This is not true in many aspects. There are many problems with plasma and laser wakefield acceleration. First, the beam quality (emittance and stability) is orders of magnitude below collider requirements. They have demonstrated GeV-scale acceleration over centimeters, but scaling to multi-TeV and maintaining luminosity is not even close to solved. There are no concept for a full detector-ready experimental program exists using wakefield accelerators. But on the other hand, we have "FCC" being based on mature accelerator technologies, with well-understood cost scaling and detector integration that builds on decades on experience building accelerators. Actually it is much safer option than what you are saying.

But the important point is that you are making it binary choice, we can still investigate and work on wakefield accelerators while working on more mature projects. Remember than it takes decades of work and thousands of scientists to make any of these things work. And it is not the question of accelerator itself but what detector can use it and for what physics exactly. We can produce much more interesting physics colliding muons instead off protons but this is much more challenging task and will cost more efforts and will cost more.

Also I would say that Scientific value isn’t measured by compactness or cost alone. This is a VC mindset not a scientist pushing boundaries of knowledge.

> Right, defense can and has funded research for its own purposes, and sometimes those purposes can find wider commercial application (like the internet). That's all great, national defense is one of the government's primary purposes.

Well since we are here. I know it is a cliche by now and many people HN doesn't like to be reminded about that but guess that is the most beneficial CERN output ?



> But on the other hand, we have "FCC" being based on mature accelerator technologies, with well-understood cost scaling and detector integration that builds on decades on experience building accelerators. Actually it is much safer option than what you are saying.

The question is not whether wakefield accelerators are "ready" for something on the scale of a supercollider, the question is what is the expected return per dollar spend? From what I can see, there's very, very little we can expect from the energy levels achieved by the next radio frequency supercollider. It's basically "explore the Higgs sector a little better", and that's it, and we're not expecting to find much there. $20B is a high price tag for producing basically nothing new.

I'm saying that if you took $18B of $20B for the supercollider they've been tossing about and invest it into wakefield research, it's very plausible that we could solve all of the problems you describe, and with the $2B left over we could build a wakefield accelerator of comparable energy, and that we'd be better off in that world.

> But the important point is that you are making it binary choice, we can still investigate and work on wakefield accelerators while working on more mature projects.

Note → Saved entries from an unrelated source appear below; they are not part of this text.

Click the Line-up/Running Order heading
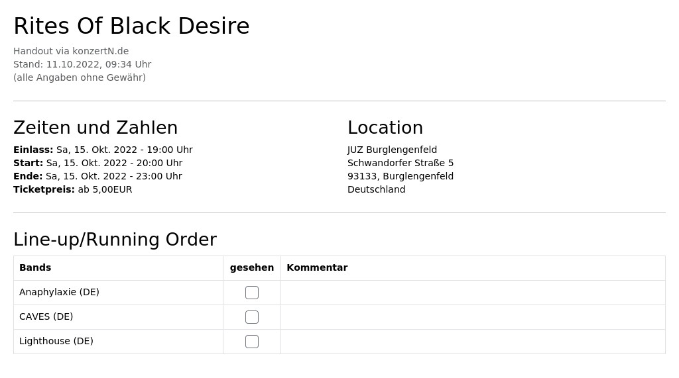The width and height of the screenshot is (679, 378). point(115,240)
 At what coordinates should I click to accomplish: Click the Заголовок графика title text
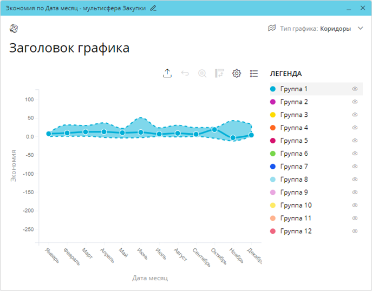click(x=69, y=48)
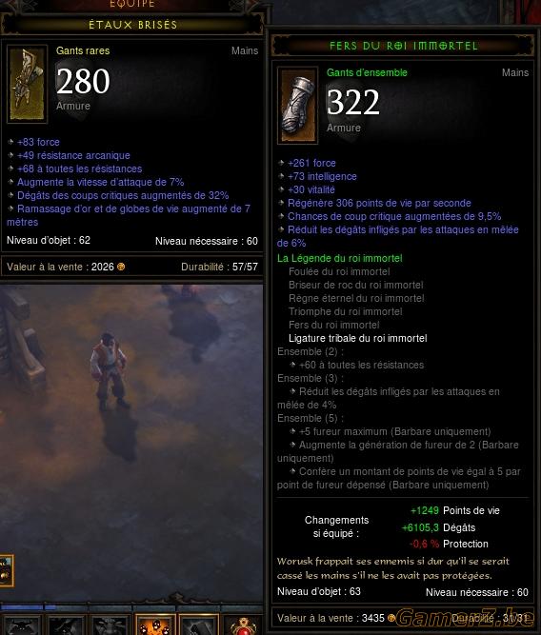Screen dimensions: 541x635
Task: Click the Foulée du roi immortel set entry
Action: click(x=339, y=271)
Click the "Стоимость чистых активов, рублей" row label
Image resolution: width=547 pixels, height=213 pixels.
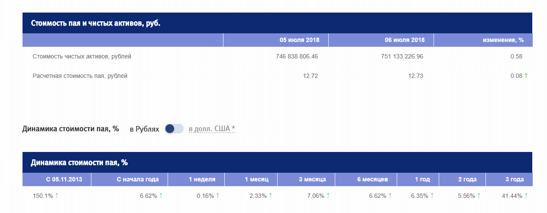point(82,56)
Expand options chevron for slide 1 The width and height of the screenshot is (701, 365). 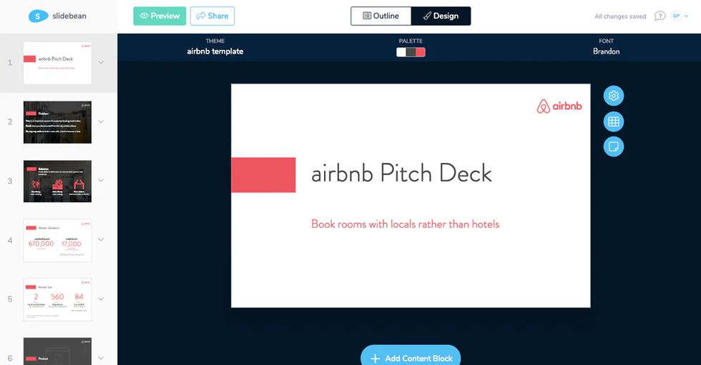[101, 62]
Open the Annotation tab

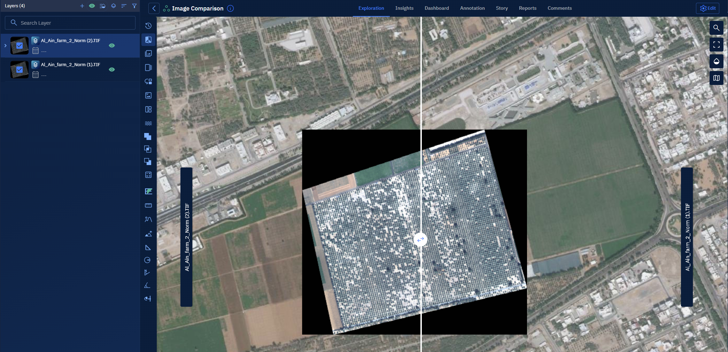(472, 8)
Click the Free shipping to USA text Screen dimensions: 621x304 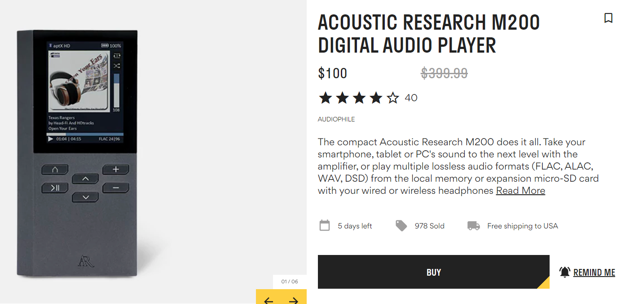(x=522, y=226)
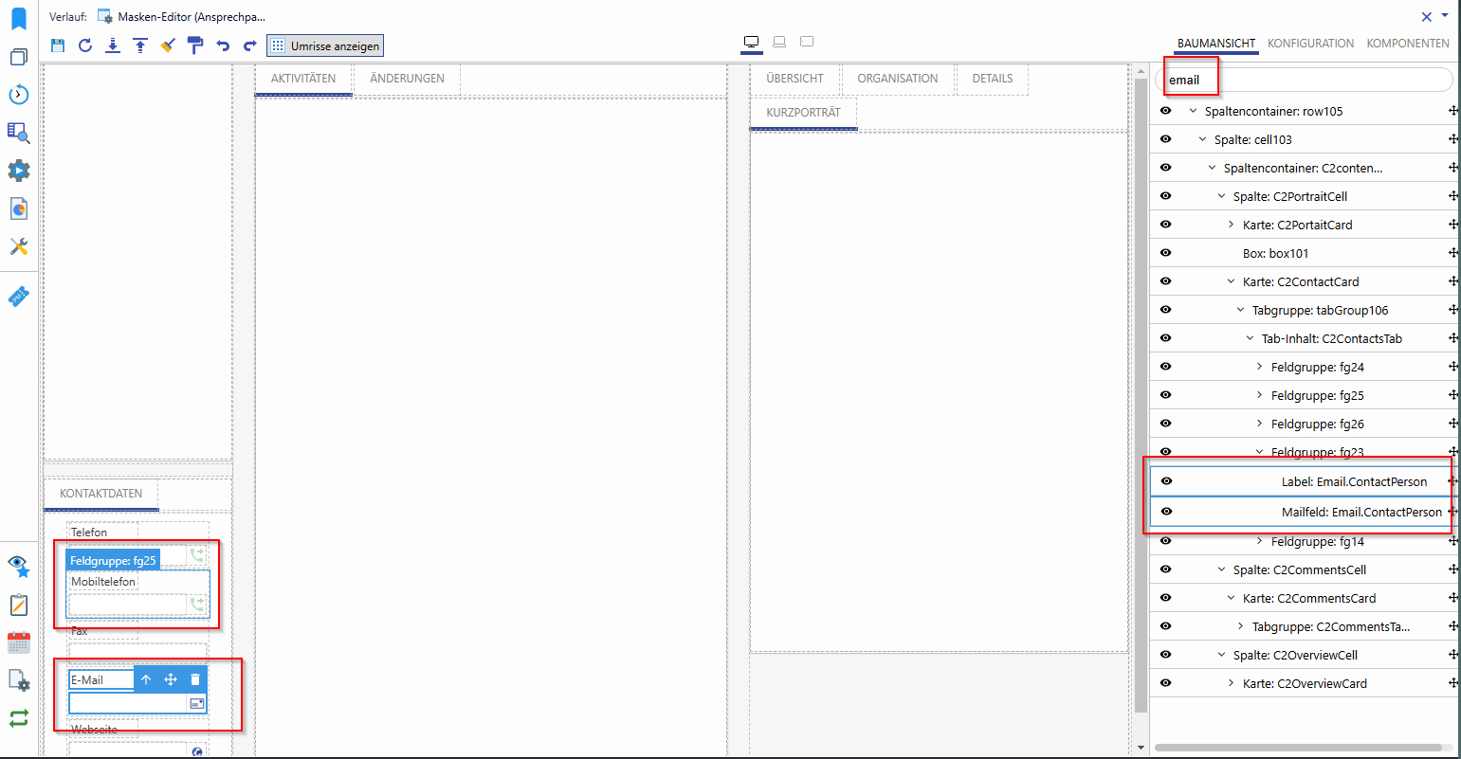
Task: Open the ÄNDERUNGEN tab
Action: point(407,79)
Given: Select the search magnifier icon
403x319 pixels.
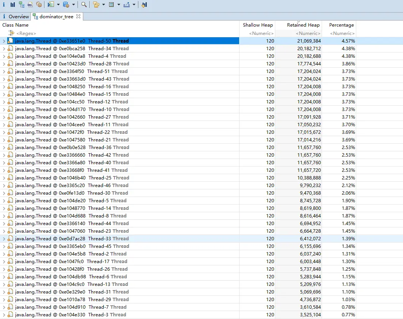Looking at the screenshot, I should click(x=84, y=5).
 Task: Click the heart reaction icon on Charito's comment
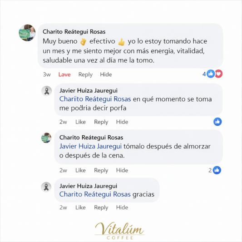point(219,74)
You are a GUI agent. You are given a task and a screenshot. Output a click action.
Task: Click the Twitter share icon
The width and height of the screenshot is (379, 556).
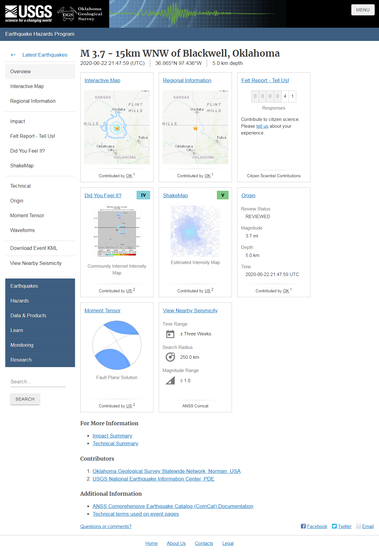pos(334,526)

Investment dollars are finite, therefore it often is a binary choice. You could fund tens of thousands of smaller experiments in domains where we have actual uncertainty for the cost of this one piece of equipment that's good for only a few experiments.

> Also I would say that Scientific value isn’t measured by compactness or cost alone. This is a VC mindset not a scientist pushing boundaries of knowledge.

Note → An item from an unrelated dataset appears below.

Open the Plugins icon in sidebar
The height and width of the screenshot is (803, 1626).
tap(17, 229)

If you want to expand knowledge faster then you should consider adopting the VC mindset: reduce costs per novel datum gathered. You can run more experiments in more diverse fields and uncover more surprises. Sounds like something a scientist should value frankly.

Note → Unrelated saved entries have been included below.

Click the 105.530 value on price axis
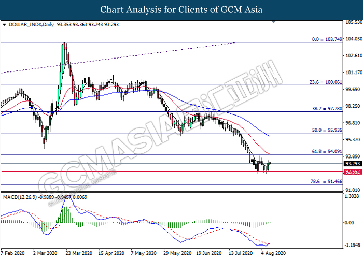 [352, 22]
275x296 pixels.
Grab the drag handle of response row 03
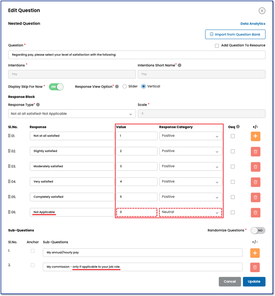pos(10,167)
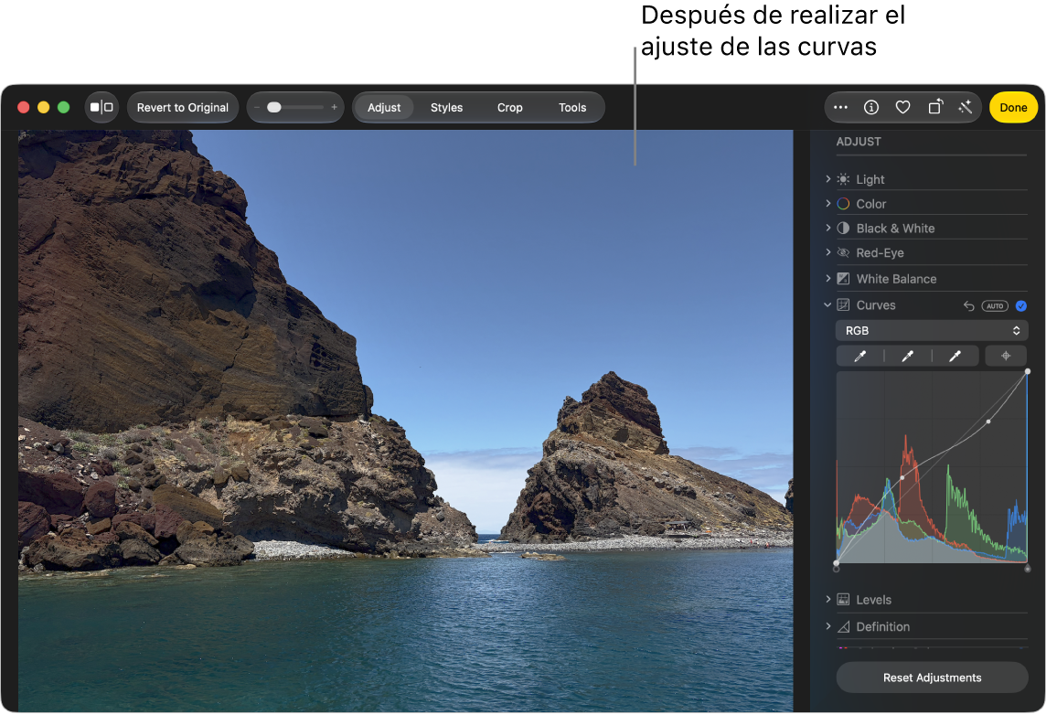Open the RGB channel dropdown

[x=932, y=331]
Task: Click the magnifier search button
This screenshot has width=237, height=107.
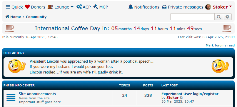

> I know it is a cliche by now and many people HN doesn't like to be reminded about that but guess that is the most beneficial CERN output ?

Direct military projects arguably haven't been a focus of CERN for 30+ years. They might benefit indirectly, but ask yourself whether the military would have still achieved the outcomes they needed by funding that research directly rather than indirectly in a way that accidentally produced things they needed. The direct funding is what I'm suggesting is well justified, the indirect maybe not so much.